## Dataset rows
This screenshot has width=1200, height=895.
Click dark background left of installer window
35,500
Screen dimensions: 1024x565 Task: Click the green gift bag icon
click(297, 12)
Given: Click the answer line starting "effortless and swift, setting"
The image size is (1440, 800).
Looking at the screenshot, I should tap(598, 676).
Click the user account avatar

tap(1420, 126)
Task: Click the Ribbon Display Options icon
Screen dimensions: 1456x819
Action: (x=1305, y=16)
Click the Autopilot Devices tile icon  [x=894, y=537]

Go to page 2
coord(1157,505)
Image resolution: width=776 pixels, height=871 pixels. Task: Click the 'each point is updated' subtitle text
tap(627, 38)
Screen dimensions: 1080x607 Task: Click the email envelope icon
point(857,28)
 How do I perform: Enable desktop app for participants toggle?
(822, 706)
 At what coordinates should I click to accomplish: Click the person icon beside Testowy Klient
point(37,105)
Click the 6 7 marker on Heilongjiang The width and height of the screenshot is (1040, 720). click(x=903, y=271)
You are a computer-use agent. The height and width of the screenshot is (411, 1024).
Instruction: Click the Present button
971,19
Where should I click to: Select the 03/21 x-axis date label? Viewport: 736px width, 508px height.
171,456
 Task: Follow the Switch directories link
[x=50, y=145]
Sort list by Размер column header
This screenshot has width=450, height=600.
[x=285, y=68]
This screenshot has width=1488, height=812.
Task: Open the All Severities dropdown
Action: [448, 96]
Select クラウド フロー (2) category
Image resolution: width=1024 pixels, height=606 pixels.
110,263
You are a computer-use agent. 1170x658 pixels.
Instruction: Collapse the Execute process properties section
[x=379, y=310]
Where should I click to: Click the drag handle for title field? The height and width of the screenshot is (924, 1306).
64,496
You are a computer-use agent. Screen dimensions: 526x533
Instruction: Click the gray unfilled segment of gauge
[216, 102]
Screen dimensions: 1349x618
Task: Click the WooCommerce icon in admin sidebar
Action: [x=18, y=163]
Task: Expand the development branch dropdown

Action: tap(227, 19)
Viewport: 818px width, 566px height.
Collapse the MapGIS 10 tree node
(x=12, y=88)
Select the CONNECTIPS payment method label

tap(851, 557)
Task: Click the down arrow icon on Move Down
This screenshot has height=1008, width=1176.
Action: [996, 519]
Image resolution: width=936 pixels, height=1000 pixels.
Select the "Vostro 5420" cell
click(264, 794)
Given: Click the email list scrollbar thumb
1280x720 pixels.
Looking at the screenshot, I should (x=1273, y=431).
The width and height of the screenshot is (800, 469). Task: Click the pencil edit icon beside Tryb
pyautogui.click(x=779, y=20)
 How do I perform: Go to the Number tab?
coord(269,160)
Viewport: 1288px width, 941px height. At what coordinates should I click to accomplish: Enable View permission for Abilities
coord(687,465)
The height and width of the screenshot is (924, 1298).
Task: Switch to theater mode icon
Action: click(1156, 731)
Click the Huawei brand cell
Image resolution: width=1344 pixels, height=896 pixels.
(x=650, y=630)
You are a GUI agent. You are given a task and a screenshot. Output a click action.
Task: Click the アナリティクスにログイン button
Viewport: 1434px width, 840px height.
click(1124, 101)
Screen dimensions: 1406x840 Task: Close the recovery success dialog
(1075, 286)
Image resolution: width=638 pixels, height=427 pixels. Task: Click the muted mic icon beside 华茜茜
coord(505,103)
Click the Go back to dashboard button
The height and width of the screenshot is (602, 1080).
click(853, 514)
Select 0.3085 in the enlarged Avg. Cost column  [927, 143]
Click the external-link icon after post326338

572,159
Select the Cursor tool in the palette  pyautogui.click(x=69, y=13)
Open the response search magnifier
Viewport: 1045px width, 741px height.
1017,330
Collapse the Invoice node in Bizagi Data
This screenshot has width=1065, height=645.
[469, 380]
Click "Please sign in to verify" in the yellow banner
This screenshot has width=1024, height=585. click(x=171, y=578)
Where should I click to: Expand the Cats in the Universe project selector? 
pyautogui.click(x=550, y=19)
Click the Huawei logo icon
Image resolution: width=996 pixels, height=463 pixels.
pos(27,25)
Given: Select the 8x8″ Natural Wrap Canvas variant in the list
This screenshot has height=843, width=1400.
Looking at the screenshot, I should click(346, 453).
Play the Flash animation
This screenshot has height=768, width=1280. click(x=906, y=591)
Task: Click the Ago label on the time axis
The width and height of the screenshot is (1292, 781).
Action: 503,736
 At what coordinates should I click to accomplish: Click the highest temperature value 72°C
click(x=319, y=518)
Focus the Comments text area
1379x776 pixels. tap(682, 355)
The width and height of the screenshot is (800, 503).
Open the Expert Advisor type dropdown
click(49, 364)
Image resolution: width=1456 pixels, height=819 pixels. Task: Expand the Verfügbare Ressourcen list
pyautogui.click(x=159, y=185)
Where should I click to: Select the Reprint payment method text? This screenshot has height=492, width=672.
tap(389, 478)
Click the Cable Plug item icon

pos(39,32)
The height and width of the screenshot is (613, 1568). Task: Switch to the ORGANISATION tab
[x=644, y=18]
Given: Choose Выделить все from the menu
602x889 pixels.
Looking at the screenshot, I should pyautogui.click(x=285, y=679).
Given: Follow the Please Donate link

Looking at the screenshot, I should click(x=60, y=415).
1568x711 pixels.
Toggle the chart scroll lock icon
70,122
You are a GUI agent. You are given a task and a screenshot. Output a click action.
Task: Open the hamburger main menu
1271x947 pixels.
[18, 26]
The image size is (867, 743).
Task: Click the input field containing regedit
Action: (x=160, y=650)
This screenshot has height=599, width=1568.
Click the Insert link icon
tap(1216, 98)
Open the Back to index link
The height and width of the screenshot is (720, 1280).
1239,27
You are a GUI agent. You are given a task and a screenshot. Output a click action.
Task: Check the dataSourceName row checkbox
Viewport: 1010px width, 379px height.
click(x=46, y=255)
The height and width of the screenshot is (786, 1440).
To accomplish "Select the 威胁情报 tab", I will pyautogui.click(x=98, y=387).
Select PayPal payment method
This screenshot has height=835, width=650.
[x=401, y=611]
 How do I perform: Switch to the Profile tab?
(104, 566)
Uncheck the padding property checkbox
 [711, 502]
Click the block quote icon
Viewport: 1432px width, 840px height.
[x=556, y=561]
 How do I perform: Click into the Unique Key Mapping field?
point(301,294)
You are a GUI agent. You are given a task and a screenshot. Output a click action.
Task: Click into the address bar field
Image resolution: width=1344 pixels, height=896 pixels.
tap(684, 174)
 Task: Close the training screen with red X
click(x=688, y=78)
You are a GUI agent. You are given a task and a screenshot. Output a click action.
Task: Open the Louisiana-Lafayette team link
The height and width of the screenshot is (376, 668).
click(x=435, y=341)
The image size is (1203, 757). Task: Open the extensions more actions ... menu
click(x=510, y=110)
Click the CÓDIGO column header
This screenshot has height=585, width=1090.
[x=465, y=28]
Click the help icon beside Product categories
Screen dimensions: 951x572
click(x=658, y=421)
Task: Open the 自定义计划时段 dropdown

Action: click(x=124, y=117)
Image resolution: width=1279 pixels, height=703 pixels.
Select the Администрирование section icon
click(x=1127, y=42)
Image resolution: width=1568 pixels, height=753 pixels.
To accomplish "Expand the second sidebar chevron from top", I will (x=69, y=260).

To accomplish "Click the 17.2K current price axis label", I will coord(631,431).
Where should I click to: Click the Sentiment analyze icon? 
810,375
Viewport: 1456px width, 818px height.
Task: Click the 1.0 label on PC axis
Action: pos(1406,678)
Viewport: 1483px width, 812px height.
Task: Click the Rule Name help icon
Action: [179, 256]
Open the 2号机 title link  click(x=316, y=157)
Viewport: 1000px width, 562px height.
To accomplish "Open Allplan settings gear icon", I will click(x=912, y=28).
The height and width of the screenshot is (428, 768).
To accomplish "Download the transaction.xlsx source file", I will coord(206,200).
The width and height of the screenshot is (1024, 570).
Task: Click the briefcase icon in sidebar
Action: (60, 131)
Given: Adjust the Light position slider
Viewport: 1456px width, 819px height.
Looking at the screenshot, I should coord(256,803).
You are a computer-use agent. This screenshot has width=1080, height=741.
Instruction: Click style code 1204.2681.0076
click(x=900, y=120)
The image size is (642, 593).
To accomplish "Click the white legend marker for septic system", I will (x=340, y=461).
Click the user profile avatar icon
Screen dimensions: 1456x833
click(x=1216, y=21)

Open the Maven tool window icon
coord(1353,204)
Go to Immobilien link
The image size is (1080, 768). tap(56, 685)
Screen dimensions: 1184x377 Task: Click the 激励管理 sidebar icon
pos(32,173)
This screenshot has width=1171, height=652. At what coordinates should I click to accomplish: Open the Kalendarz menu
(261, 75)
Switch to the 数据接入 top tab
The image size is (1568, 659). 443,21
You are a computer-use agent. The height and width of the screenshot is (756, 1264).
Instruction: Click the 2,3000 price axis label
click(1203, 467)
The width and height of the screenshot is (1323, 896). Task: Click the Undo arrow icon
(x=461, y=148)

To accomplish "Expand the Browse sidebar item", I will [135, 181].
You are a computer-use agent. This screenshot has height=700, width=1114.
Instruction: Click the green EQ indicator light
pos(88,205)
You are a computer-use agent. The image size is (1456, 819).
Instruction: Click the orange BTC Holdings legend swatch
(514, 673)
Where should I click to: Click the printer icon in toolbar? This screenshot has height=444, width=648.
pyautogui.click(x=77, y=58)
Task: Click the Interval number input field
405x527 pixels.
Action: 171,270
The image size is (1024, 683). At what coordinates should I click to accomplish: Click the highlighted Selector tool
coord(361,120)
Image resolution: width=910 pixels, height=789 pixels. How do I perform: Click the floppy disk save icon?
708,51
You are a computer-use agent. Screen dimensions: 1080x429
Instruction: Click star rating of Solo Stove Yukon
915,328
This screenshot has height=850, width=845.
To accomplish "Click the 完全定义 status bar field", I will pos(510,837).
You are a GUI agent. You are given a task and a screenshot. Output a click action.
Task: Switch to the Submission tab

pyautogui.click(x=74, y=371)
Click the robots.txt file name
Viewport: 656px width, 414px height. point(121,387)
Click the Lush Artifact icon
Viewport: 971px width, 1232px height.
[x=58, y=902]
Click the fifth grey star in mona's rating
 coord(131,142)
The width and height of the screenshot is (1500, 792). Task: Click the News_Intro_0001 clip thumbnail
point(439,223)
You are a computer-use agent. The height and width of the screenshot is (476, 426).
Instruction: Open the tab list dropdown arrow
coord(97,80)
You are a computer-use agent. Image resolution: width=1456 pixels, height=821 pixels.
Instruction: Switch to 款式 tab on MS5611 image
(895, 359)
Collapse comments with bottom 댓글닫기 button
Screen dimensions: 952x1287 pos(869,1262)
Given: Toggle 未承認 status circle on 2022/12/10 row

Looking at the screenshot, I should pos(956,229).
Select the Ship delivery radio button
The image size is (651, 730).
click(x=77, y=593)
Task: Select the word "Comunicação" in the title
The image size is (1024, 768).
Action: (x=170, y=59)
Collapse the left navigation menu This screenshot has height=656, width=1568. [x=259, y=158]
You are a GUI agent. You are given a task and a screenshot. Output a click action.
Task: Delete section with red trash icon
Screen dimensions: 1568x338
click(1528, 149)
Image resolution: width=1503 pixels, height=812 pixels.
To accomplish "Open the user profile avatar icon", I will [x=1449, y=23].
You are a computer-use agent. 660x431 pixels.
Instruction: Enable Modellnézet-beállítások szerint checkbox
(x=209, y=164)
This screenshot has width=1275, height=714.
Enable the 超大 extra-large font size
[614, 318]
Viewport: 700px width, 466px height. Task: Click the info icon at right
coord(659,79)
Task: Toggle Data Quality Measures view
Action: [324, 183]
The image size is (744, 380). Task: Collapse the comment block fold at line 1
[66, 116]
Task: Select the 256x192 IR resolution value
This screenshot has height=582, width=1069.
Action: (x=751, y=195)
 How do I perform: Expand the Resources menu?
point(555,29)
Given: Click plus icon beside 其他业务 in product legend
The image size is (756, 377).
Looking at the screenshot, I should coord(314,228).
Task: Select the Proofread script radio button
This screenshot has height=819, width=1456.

## Task brief
Print the rows above again unchanged, from the line with "This screenshot has height=850, width=845." up to and including the line with "click(x=77, y=593)", and nothing else.

## Exercise result
This screenshot has height=850, width=845.
To accomplish "Click the 完全定义 status bar field", I will pos(510,837).
You are a GUI agent. You are given a task and a screenshot. Output a click action.
Task: Switch to the Submission tab

pyautogui.click(x=74, y=371)
Click the robots.txt file name
Viewport: 656px width, 414px height. point(121,387)
Click the Lush Artifact icon
Viewport: 971px width, 1232px height.
[x=58, y=902]
Click the fifth grey star in mona's rating
 coord(131,142)
The width and height of the screenshot is (1500, 792). Task: Click the News_Intro_0001 clip thumbnail
point(439,223)
You are a computer-use agent. The height and width of the screenshot is (476, 426).
Instruction: Open the tab list dropdown arrow
coord(97,80)
You are a computer-use agent. Image resolution: width=1456 pixels, height=821 pixels.
Instruction: Switch to 款式 tab on MS5611 image
(895, 359)
Collapse comments with bottom 댓글닫기 button
Screen dimensions: 952x1287 pos(869,1262)
Given: Toggle 未承認 status circle on 2022/12/10 row

Looking at the screenshot, I should pos(956,229).
Select the Ship delivery radio button
The image size is (651, 730).
click(x=77, y=593)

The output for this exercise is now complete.